- Born: 22 June 1750 Hôtel de Toulouse, Paris, France
- Died: 14 March 1752 (aged 1) Palace of Versailles, France
- Burial: Royal Chapel, Dreux, France

Names
- Vincent Marie Louis de Bourbon
- House: Bourbon
- Father: Louis Jean Marie de Bourbon, Duke of Penthièvre
- Mother: Princess Maria Teresa d'Este

= Vincent de Bourbon, Count of Guingamp =

French duke; great-grandson of Louis XIV (1750–1752)

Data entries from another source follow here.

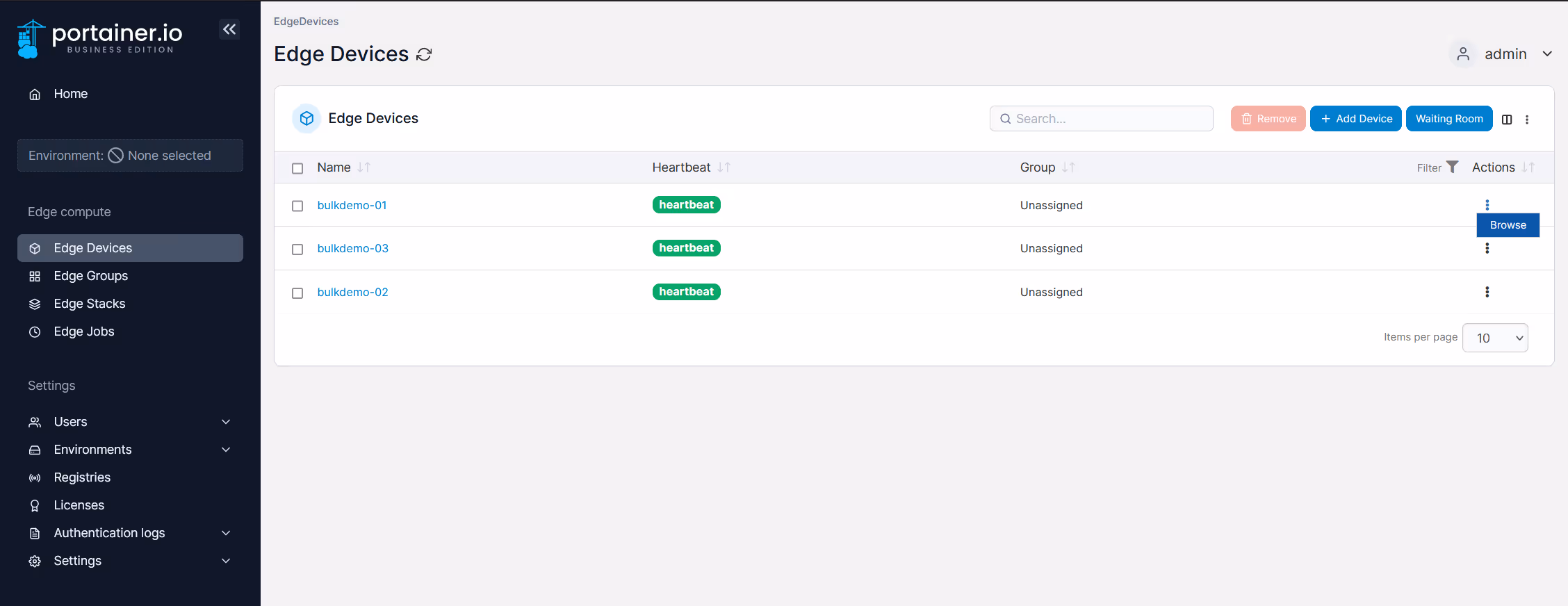Check the bulkdemo-01 row checkbox
The height and width of the screenshot is (606, 1568).
pyautogui.click(x=297, y=206)
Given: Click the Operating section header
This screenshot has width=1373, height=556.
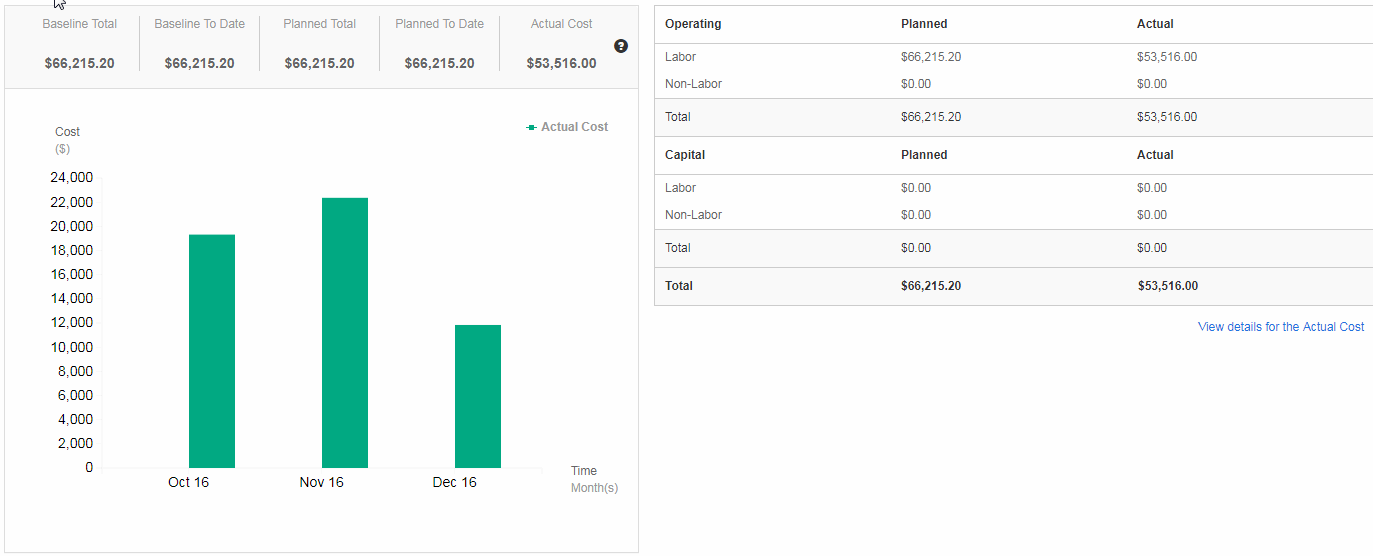Looking at the screenshot, I should [x=692, y=24].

Vincent Marie Louis (22 June 1750 - 14 March 1752) was the son of Louis Jean Marie de Bourbon, Duke of Penthièvre and Maria Teresa d’Este. He died before his second birthday.

== Life ==
Vincent was born on 22 June 1750 in France. He was the fourth child born to Louis Jean Marie de Bourbon, Duke of Penthièvre and Princess Maria Teresa d'Este. His only brother to survive childhood was Louis Alexandre, Prince of Lamballe.

Vincent died at the Palace of Versailles in his mother's suite of rooms. Years after his death, his posthumous sister, Louise Marie Adélaïde de Bourbon, moved his remains to the Royal Chapel of Dreux.